5 Week Puppy Syndrome by Maryna Ozuna
A few years ago, I began receiving calls and observing troubling behavioral characteristics in puppies. The first few calls I got were all from owners who reported excessive biting and mouthing in the pups, to the point of feeling frightened of their 10 or 12 week old puppies. Over the top, frantic mouthiness, and with those sharp, baby teeth, thoroughly capable of doing damage. I began sharing this information with our national network of trainers, and other dog pros around the country. As we exchanged information over a three year period of time, a very distinct profile began to emerge, which I dubbed Five \Week Puppy Syndrome, the reason being that all of the puppies who had characteristics of this developmental behavioral syndrome had been removed from mom and/or the siblings, prior to 8 weeks of age.
Five Week Puppy Syndrome Profile
The profile continues to emerge, but here is a rough characterization of what we have seen, with the commonality in all the behaviors being their persistent quality. A caveat: Not all dogs who exhibit these behaviors are "Five week puppy syndrome" puppies or dogs, but ALL DOGS REMOVED FROM THE LITTER AT FIVE WEEKS OF AGE absent extraordinary intervention will experience behavioral problems. Nothing we can do will ever totally make up the lack of what nature does during those developmental weeks.
▪ excessive mouthiness
▪ Lack of bite inhibition
▪ Hard biting at extraordinarily young ages
▪ Slowness of learning
▪ Highly vocal when upset
▪ High startle response (startles easily and extremely at low stimuli)
THE WHY OF IT
Let’s take a look at why these deficits happen in pups removed too early from the litter. Around 5 weeks of age, pups have a mouthful of sharp teeth pressing down on Mom’s increasingly sore teats. If the pup bites too hard, Mom corrects the pup very swiftly. She may grab the pup by the nape of the neck, she may growl, she may stand up and dump the pup on his cute little bottom, she might even snap at a persistent pup. These are NOT signs of a bad mother. Quite the contrary. These are fundamental necessary ingredients for a pup to learn bite inhibition. This is nature doing her best work. The pups will literally learn how to pull their lips down so that they are sucking with their lips, not grabbing and biting with their teeth. Persistently biting pups will soon find themselves missing meals. Hunger is a great learning tool. Pups rapidly learn that if they want mother's milk, they had better lighten up their mouth. Pups who don't have the opportunity to be corrected by mom will lack the same level of bite inhibition as a "normal" pup. These are the pups with the mouth issues from frantic mouthiness to nipping to downright hard biting. Similarly, sibling pups begin to teach each other in their play. As puppies grow, they begin to play and interact with each other in increasingly rough and boisterous ways.. It is common to hear a litter of six week old pups tumbling and growling and shrieking at each other if they get nipped too hard. Again a pup that plays too hard, learns that either they get attacked back and harder by the others, or that no one will play with them. Ostracism is the ultimate penalty for a dog. Puppies in particular don't like to be ostracized, so will alter their behavior when playing with the sibling pack so as to be more successful in the pack group. Pups lacking sibling interactions can have issues with bite inhibition, sensory sensitivity, and overall tolerance. Rigorous puppy interactions (within reason) teach pups give and take, social organizing of the pack, tolerance to touch, and the ability to bounce back from an encounter.

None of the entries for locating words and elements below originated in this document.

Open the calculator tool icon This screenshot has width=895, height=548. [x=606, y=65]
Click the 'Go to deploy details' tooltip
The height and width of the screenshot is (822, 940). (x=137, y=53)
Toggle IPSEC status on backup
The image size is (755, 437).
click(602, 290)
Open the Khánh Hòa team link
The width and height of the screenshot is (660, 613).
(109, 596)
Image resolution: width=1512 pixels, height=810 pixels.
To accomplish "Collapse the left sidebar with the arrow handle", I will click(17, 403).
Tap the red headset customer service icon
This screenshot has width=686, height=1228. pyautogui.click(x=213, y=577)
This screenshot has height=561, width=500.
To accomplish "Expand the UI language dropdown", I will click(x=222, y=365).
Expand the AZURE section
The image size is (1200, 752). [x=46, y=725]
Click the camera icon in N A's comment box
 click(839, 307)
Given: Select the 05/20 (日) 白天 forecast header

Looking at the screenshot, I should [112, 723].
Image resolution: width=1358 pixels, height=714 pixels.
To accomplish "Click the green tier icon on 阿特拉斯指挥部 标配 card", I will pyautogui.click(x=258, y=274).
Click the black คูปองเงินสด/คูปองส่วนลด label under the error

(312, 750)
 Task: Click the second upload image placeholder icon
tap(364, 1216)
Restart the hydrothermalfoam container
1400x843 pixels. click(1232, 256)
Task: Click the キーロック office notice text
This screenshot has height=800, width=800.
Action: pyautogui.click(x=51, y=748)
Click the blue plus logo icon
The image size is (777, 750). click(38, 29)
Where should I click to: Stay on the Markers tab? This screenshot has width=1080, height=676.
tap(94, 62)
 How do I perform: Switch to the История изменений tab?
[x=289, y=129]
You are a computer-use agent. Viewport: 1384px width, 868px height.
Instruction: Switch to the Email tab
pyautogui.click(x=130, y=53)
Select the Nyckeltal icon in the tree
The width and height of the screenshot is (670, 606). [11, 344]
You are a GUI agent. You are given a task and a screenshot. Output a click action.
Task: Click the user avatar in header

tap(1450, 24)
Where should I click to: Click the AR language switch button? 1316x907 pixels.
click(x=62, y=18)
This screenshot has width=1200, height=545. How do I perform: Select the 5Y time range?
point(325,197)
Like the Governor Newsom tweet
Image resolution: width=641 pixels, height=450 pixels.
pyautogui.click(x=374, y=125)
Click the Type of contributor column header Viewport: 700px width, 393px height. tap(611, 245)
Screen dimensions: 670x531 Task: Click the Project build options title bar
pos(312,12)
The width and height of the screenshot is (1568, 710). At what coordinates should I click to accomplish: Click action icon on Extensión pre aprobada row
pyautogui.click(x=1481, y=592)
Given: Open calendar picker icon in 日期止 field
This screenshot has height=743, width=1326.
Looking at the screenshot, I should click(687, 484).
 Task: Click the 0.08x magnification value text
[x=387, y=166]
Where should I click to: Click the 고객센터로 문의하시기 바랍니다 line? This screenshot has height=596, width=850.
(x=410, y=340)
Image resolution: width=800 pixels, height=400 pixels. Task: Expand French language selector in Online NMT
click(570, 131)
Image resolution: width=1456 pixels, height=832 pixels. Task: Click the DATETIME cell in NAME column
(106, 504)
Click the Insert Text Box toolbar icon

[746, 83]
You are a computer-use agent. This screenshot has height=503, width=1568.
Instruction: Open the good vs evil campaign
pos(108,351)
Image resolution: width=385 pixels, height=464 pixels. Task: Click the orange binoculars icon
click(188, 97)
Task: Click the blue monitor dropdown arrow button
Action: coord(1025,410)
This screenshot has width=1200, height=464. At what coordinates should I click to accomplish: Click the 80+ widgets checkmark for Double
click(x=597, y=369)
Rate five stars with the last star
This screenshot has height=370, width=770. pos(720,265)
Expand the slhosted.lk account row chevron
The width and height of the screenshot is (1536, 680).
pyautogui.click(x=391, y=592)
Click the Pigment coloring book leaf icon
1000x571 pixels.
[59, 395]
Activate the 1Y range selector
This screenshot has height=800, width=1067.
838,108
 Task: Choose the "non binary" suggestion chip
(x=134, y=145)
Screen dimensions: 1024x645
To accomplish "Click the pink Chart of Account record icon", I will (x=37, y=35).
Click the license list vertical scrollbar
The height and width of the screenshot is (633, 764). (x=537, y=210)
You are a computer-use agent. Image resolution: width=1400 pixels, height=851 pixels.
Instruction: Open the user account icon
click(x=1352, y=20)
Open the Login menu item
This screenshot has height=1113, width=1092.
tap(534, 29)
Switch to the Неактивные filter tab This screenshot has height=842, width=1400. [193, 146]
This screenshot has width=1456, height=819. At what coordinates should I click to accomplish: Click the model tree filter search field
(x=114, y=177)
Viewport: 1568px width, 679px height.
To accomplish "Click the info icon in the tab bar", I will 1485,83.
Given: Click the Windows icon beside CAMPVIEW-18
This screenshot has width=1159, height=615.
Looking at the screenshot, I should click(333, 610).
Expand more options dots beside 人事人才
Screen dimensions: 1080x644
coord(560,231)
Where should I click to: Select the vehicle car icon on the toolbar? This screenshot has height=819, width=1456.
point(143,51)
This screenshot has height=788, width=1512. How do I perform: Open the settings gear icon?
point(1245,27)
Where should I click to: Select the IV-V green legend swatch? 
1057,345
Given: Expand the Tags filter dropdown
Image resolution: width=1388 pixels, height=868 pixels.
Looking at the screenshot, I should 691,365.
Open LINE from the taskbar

**If you are looking at adding a new puppy to your family and suspect the breeder has removed the puppies from their mother prior to 7 weeks, I urge you to continue your search. These puppies will more than likely have serious behavioral and social issues that even with excellent training may persist for a lifetime. If you have already added one of these puppies to your family, please seek professional help as soon as possible. With proper training, you can help minimize the effects of having been removed from the mother too soon.